Ms. Monasebian has also served as an Adjunct Professor of Human Trafficking and the Law in Seton Hall Law School’s Zanzibar program, which she co-founded, and has also taught International Criminal law in Seton Hall’s Cairo Program.

She has additionally served as CourtTV’s on air legal analyst on international criminal trials and terrorism. Prior to joining UNODC, she served as the first Principal Defender at the Special Court for Sierra Leone, and before that as a Trial Attorney with the UN International Criminal Tribunal for Rwanda, Office of the Prosecutor, where she prosecuted war criminals in complex, multi-defendant cases. She was one of the prosecutors responsible for the 2003 landmark convictions of three media executives who fanned the flames of genocide in their newspaper and radio station. That case raised important principles concerning the role of the media, which had not been addressed at the level of international criminal justice since Nuremberg.

Her work was prominently profiled in the book, “Justice on The Grass: Three Rwandan Journalists, Their Trial for War Crimes and a Nation's Quest for Redemption” by Dina Temple-Raston (2005), and in the 2018 Sundance Award winning (best director) documentary feature “On Her Shoulders” about Nobel Laureate Nadia Murad.

In the 1990s, Ms. Monasebian practiced law in a New York firm specializing in complex national and international criminal and human rights matters. She is a member of the New York, Connecticut and District of Columbia bars, and began her career as a journalist with a nationally syndicated radio program, where she became one of the very first journalists covering rap and hip hop culture in the early 1980s.


2019 GALA DINNER | MASTER OF CEREMONIES

RICHARD LUI
Anchor
MSNBC News

Richard Lui is an American journalist and news anchor for MSNBC and NBC News. Previously, he anchored at CNN Worldwide. Lui focuses on stories related to humanitarian issues, and his enterprise reporting has included topics of gender/racial equality, affordable housing, and human trafficking.

Because of his work in these areas, NGOs have invited Lui to help their organizations. Along with Freida Pinto and Marcia Cross, Lui is ambassador for Plan International USA, part of a 70-country federation working for child gender equality. He also is an ambassador for the Epilepsy Foundation, and the anti-slavery organization Not For Sale. Lui is a UN Foundation Fellow, and sits on the President's council for America's largest food source to the poor, Food Bank for New York City. His community work spans 30 years and six continents. He has received civil rights awards from several national organizations, including AAAJ (the equivalent of the NAACP for AAPIs), AAJA, WWAAC, and OCA.

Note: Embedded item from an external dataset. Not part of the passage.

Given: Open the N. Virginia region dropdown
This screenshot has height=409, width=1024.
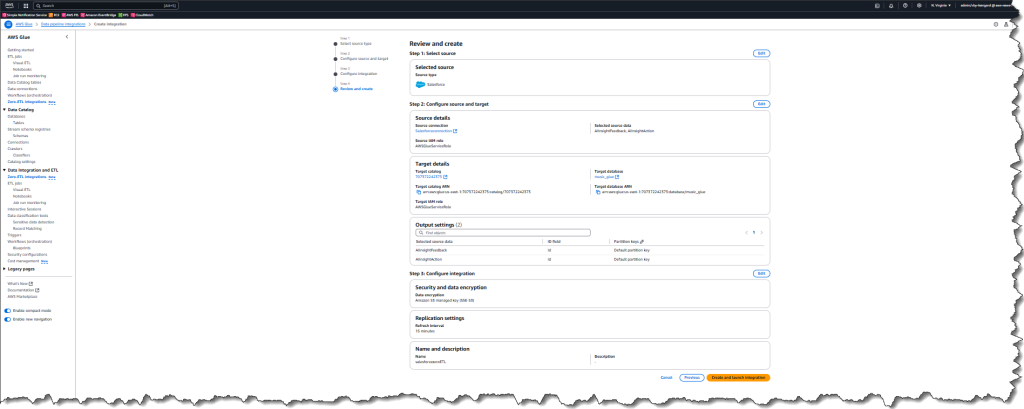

Lui is an active columnist, contributing to publications. Most of his writing, speaking, and social media activity involve issues related to his charitable and humanitarian work. In the last several years, Lui spoke at over 200 events, and twittercounter.com has him in the top 1%.

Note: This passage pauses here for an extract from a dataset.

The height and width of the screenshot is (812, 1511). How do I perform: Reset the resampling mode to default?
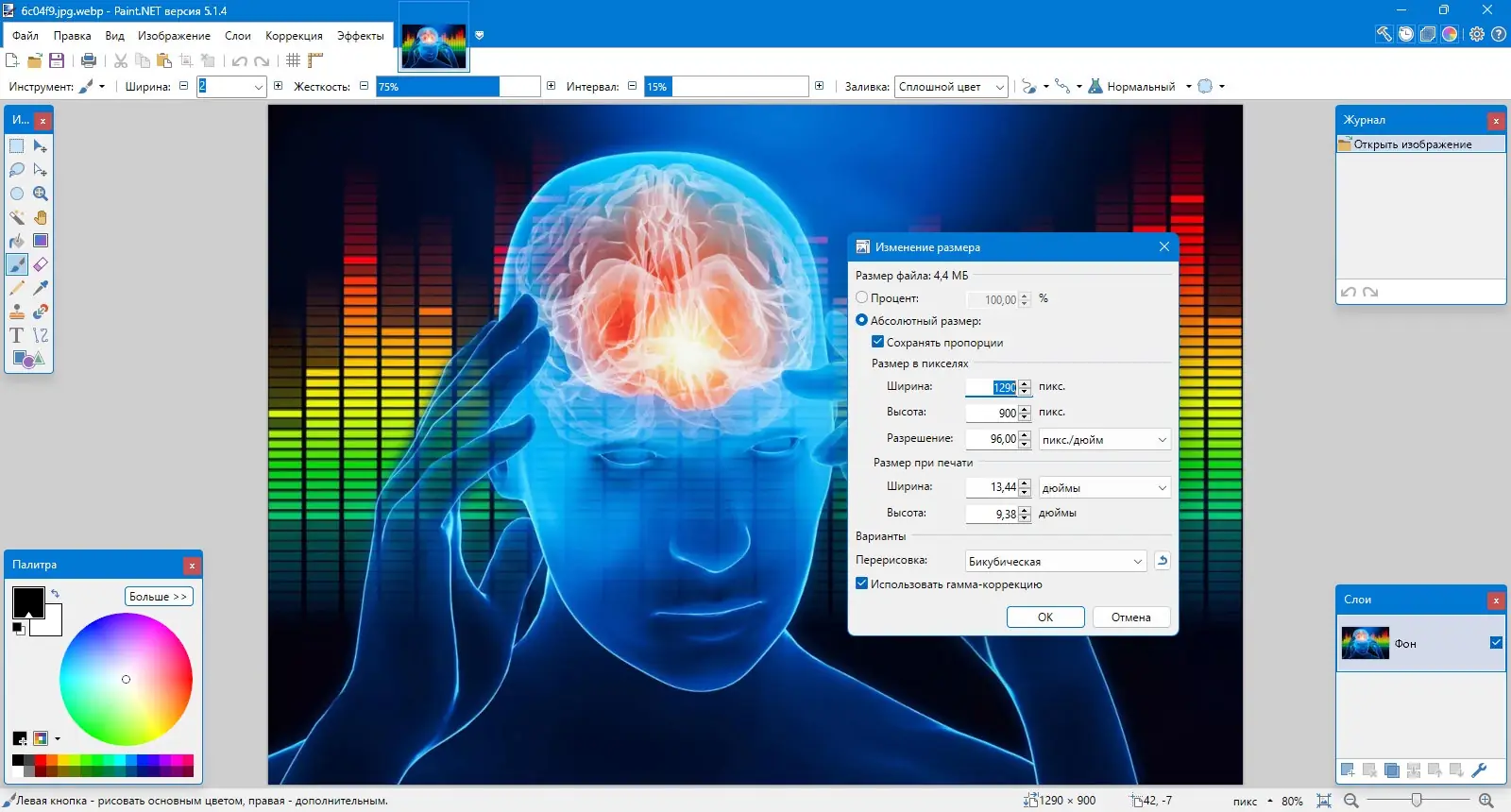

He anchors the Western edition of Early Today on NBC and various programs on MSNBC from 30 Rockefeller Plaza. At CNN Worldwide, he became the first Asian American male to solo-anchor a daily, national cable news show in the U.S.

Before journalism, Lui spent 15 years in business with Fortune 500 and tech companies. He patented a global payment system and co-founded a Citibank carve-out. Business Insider recognized Lui as one of 21 dynamic careers to watch alongside Mark Cuban and Warren Buffett.